• _Exercise requirements_
Your answer should be the exact lines of the data below from the one containing "FRONT SOCKS PER PAIR (203, 532)" through the one containing "Add to Cart (54, 714)"; please include nothing else.
* * * * * * *
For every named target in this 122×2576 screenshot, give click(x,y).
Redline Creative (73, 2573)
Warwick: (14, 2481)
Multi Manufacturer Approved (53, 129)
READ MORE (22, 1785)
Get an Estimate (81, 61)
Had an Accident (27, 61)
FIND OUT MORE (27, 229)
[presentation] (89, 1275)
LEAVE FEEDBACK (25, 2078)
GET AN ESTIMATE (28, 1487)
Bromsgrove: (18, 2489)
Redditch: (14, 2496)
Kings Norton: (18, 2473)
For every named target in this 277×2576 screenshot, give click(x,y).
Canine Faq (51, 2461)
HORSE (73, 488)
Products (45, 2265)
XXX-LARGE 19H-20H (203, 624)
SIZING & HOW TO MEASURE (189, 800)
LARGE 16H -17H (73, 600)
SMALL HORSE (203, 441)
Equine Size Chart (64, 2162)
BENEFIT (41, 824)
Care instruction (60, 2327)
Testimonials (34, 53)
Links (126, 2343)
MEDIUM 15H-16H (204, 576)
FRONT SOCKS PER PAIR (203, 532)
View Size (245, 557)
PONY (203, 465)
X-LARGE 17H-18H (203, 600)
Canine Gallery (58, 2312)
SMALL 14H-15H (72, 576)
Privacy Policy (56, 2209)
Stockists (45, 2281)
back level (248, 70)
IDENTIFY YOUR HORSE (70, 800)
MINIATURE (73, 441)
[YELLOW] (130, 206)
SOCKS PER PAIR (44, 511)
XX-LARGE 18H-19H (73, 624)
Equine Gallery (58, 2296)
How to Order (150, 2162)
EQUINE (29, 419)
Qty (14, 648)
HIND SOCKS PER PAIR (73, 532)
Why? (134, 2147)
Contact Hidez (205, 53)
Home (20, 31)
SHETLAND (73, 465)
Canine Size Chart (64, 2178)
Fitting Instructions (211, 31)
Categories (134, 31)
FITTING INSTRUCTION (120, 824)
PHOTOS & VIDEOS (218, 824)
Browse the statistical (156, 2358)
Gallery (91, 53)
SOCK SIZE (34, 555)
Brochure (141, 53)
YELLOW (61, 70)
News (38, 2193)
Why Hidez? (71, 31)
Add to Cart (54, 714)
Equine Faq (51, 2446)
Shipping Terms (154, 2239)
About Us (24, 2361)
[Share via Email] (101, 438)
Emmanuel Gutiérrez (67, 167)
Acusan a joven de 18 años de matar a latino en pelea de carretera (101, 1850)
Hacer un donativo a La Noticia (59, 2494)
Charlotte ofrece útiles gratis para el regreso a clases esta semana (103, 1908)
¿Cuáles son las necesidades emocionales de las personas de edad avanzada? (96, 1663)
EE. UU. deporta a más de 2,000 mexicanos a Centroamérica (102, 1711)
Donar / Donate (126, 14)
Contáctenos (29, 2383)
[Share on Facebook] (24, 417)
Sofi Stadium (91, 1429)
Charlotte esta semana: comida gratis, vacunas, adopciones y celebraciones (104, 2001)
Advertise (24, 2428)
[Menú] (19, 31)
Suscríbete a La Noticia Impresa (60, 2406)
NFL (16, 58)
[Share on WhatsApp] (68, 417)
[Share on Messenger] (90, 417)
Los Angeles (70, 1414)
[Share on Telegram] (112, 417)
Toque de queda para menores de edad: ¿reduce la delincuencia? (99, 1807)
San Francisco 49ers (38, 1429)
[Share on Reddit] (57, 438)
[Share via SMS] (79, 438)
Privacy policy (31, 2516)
* * * * * * *
• _Response area_
FRONT SOCKS PER PAIR (203, 532)
View Size (245, 557)
PONY (203, 465)
X-LARGE 17H-18H (203, 600)
Canine Gallery (58, 2312)
SMALL 14H-15H (72, 576)
Privacy Policy (56, 2209)
Stockists (45, 2281)
back level (248, 70)
IDENTIFY YOUR HORSE (70, 800)
MINIATURE (73, 441)
[YELLOW] (130, 206)
SOCKS PER PAIR (44, 511)
XX-LARGE 18H-19H (73, 624)
Equine Gallery (58, 2296)
How to Order (150, 2162)
EQUINE (29, 419)
Qty (14, 648)
HIND SOCKS PER PAIR (73, 532)
Why? (134, 2147)
Contact Hidez (205, 53)
Home (20, 31)
SHETLAND (73, 465)
Canine Size Chart (64, 2178)
Fitting Instructions (211, 31)
Categories (134, 31)
FITTING INSTRUCTION (120, 824)
PHOTOS & VIDEOS (218, 824)
Browse the statistical (156, 2358)
Gallery (91, 53)
SOCK SIZE (34, 555)
Brochure (141, 53)
YELLOW (61, 70)
News (38, 2193)
Why Hidez? (71, 31)
Add to Cart (54, 714)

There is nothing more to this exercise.